Hi @KarlA026 : Yes, that is helpful. Thanks!
The idea, as I understand it, is to build a probabilistic model that is based on the data in the figure. That model can then be used to estimate the probability of that sample coming from each of the suppliers, respectively (based on the observed value of material property X).
Case 1 (material from unknown supplier): You measure X. Then once you have the observed value of X, just apply to model you've already built (logistic/ANN/whatever) to predict the most likely supplier (supplier with highest probability).
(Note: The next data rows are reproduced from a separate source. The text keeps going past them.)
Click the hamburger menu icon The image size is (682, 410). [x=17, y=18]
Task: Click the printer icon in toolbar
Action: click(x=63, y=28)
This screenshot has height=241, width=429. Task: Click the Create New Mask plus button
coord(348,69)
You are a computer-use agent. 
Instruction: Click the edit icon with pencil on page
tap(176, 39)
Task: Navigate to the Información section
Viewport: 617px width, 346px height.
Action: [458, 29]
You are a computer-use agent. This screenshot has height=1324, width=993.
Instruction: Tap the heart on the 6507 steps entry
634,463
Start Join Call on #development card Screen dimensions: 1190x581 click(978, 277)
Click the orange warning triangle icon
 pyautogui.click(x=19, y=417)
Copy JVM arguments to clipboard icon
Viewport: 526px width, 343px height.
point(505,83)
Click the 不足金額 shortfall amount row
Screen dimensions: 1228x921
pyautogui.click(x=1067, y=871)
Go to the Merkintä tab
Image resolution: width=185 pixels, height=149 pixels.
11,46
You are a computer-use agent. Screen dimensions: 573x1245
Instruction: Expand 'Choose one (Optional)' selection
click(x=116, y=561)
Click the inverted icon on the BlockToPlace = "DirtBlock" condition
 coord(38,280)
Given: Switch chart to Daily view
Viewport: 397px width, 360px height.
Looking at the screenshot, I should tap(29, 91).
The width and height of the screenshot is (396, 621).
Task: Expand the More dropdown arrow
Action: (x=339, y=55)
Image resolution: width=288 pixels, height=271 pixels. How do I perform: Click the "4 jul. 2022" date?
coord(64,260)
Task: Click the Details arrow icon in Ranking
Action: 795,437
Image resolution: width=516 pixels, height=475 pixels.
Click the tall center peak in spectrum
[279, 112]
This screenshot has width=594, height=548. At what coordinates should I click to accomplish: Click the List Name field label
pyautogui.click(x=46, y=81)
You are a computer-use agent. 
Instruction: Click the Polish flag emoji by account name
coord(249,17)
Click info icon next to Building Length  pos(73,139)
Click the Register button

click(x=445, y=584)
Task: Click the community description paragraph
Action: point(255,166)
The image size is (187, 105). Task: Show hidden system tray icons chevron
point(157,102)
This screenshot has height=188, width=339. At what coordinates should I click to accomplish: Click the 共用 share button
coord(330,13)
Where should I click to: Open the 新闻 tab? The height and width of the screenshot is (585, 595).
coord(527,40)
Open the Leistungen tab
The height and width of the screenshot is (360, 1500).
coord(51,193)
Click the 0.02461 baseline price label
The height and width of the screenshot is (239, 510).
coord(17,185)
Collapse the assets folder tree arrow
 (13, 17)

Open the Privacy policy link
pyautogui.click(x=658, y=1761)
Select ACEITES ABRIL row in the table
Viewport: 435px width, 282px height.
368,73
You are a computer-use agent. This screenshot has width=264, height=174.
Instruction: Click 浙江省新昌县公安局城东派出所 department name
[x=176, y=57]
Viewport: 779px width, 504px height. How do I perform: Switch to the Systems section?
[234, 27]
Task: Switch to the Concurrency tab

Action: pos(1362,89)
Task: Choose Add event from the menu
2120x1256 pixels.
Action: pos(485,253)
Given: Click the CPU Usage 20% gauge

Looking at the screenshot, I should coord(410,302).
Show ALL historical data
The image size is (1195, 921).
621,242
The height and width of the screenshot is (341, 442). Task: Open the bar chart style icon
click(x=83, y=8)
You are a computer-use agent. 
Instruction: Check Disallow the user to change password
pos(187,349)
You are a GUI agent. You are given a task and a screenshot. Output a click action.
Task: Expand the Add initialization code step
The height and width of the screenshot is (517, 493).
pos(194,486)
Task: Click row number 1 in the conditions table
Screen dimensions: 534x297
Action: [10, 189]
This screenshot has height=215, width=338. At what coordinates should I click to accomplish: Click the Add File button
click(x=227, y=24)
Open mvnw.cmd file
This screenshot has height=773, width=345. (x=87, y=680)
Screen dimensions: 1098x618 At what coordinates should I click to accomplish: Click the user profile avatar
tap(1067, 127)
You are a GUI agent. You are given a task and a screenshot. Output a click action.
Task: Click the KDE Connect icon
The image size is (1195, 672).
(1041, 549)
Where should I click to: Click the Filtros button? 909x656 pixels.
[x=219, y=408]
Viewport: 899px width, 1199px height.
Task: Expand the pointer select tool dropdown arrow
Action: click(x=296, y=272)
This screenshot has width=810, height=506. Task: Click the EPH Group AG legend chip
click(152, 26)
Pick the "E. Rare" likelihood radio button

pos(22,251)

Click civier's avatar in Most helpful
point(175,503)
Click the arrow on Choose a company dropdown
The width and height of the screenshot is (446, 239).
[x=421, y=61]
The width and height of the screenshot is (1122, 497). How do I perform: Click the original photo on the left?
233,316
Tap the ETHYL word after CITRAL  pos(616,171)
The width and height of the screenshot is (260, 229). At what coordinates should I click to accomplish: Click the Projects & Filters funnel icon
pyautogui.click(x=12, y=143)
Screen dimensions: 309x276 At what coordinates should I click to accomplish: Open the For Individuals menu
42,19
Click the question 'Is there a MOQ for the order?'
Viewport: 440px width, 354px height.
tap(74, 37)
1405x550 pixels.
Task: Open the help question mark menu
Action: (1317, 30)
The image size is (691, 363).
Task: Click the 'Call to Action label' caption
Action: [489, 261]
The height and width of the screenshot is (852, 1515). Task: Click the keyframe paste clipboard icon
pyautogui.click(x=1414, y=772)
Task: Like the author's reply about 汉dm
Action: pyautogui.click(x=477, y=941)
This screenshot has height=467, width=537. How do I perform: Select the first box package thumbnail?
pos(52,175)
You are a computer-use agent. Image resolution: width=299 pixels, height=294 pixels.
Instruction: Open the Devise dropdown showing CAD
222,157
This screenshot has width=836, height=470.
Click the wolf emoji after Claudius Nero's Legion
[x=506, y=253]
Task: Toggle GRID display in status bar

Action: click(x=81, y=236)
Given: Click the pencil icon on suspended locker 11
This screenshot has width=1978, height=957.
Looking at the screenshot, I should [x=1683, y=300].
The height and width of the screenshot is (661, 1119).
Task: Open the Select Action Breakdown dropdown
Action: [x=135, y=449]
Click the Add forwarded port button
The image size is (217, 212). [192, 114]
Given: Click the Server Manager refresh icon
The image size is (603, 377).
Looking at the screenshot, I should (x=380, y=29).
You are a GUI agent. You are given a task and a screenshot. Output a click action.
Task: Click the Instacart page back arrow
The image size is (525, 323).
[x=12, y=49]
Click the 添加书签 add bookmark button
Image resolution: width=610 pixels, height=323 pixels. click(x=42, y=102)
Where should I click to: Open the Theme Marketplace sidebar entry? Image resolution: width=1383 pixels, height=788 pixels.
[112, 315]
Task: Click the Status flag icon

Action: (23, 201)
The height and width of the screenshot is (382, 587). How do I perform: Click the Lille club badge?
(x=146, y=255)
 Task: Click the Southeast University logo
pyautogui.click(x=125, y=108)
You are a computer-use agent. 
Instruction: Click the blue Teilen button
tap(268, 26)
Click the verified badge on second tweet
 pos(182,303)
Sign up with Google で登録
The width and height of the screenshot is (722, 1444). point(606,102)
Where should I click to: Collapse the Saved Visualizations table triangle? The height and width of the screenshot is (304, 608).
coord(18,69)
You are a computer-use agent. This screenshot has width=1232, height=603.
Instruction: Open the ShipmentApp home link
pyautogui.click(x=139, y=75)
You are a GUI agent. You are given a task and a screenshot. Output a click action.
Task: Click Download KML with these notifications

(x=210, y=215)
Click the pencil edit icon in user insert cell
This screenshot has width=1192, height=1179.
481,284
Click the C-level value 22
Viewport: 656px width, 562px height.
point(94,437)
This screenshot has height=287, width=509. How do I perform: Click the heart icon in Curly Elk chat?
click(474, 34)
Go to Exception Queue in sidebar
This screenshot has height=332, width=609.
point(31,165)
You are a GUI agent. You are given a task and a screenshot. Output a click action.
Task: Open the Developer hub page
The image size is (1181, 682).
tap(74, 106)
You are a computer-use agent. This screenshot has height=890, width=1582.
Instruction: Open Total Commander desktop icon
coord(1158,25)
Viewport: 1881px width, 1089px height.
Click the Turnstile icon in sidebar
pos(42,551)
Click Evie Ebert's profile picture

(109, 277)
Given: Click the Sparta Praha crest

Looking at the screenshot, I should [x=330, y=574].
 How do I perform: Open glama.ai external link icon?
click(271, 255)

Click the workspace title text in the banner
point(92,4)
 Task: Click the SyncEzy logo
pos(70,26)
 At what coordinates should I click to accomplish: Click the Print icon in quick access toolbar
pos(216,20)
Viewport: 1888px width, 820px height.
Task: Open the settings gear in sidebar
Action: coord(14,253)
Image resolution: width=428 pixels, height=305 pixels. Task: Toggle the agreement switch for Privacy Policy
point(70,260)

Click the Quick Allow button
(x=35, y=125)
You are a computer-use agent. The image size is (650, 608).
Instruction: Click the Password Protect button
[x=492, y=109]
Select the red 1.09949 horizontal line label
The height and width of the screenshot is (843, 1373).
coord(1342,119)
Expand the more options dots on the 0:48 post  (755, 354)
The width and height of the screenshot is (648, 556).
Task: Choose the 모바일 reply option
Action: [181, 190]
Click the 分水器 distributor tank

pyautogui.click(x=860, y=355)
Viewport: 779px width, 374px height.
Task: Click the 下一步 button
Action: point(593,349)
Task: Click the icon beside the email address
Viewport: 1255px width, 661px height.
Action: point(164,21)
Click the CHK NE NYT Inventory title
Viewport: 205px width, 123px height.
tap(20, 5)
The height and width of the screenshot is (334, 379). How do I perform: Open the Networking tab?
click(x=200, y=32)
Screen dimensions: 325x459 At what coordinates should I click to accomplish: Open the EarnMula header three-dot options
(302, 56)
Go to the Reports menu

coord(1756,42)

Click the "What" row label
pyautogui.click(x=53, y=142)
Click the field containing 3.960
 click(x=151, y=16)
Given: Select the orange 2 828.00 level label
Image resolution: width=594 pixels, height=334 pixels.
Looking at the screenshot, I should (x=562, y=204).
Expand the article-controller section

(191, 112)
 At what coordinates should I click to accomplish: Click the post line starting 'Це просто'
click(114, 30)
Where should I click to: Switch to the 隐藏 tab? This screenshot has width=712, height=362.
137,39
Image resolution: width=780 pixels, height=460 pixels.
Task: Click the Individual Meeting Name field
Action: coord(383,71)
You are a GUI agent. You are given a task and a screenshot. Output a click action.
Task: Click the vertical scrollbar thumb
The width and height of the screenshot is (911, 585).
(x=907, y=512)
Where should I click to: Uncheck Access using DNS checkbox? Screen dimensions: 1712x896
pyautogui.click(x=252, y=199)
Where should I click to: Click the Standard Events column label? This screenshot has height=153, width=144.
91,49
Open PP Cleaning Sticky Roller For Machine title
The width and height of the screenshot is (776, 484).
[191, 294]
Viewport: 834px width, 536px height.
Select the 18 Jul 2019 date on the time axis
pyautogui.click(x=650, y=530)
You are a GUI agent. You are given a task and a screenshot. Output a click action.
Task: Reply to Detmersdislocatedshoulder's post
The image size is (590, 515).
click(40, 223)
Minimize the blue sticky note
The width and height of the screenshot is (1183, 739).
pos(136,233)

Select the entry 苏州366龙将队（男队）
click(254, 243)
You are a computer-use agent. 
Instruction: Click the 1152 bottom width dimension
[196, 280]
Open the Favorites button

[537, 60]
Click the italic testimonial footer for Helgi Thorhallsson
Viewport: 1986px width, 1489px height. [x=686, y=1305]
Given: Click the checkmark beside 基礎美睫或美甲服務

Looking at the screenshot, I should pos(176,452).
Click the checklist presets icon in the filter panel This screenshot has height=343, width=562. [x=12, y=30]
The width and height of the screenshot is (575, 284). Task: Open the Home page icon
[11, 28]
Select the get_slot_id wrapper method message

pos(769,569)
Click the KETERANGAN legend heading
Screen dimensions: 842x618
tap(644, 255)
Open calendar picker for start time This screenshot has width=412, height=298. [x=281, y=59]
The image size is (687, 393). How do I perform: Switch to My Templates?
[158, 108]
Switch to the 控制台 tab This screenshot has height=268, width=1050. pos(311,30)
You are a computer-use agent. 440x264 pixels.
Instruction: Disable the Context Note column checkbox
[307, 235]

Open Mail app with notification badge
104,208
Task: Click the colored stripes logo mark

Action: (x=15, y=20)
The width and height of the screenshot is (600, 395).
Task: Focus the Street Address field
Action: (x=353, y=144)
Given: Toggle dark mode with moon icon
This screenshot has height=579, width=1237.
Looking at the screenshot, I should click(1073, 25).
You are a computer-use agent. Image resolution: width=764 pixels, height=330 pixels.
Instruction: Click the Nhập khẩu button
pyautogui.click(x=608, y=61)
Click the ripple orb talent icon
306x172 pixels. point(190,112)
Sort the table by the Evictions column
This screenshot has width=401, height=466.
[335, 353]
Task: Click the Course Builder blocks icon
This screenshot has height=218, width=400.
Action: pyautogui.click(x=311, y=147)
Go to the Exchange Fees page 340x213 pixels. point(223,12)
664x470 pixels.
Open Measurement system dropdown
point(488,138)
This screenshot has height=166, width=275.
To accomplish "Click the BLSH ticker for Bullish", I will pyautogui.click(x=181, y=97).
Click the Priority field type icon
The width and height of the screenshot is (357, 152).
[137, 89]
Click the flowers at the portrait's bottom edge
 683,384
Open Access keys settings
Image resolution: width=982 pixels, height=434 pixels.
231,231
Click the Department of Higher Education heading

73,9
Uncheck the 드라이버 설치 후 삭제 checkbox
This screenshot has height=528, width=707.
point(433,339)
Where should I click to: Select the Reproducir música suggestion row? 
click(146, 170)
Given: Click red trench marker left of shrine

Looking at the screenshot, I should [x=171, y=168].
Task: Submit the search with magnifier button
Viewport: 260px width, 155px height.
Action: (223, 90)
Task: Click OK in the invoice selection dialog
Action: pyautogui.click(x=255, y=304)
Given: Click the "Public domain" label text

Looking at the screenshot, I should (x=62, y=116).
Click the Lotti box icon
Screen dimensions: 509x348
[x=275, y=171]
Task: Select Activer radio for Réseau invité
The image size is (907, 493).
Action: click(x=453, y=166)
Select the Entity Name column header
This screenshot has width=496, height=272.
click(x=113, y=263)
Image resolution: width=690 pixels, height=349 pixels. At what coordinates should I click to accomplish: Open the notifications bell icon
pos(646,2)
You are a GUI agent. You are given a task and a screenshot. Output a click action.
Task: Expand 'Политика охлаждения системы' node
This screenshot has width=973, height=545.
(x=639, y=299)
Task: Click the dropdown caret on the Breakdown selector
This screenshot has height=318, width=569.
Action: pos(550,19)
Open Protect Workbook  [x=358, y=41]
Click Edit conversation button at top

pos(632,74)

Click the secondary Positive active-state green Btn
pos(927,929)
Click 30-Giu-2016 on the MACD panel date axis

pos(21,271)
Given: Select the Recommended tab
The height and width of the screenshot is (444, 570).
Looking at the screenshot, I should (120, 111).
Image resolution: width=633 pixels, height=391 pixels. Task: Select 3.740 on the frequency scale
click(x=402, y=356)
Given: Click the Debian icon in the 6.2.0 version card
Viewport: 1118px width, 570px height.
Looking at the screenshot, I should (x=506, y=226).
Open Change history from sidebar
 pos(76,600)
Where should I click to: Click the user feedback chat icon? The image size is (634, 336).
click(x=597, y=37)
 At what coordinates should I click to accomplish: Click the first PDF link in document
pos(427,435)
Case 2 (material from known supplier): If you know the supplier and you know X, the probability of this material being from that supplier (or, not) is irrelevant (though it can be calculated, same as in case 1 above). Here is an example. Let's suppose you look outside and it is raining. But, an hour ago you checked the weather forecast and it said, then, that the probability of rain today is 10%. All you can really say, from a binary prediction point of view, is that the model got it wrong; from a probabilistic view, however, the model wasn't wrong (it didn't say the chance of rain was 0%). But, either way, it's raining...probability doesn't enter into it. So, once something has occurred or is known, there can be no probability associated with it. In your case, once you know the supplier, there can be no probability associated with it...though you can calculate it (just as in case 1 above) to see how well the model predicts. So, if the model predicts supplier M, but you know it actually came from supplier F...all you can say, from a prediction point of view, is that the model got it wrong. That said, do you have some reason to distrust a supplier? e.g., is there a chance you get a sample from supplier D that is actually from supplier B? If so, that is a different situation, with an easy solution (don't use supplier D anymore!).